WORK ORDER: Reproduce the records precisely. Every line should be included.

(Entries taken from a collection)
##############################

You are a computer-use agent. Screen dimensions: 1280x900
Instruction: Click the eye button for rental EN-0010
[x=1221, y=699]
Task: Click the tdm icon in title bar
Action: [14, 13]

##############################

SOLUTION FOR THIS EXERCISE:
You are a computer-use agent. Screen dimensions: 1280x900
Instruction: Click the eye button for rental EN-0010
[x=1221, y=699]
Task: Click the tdm icon in title bar
Action: [14, 13]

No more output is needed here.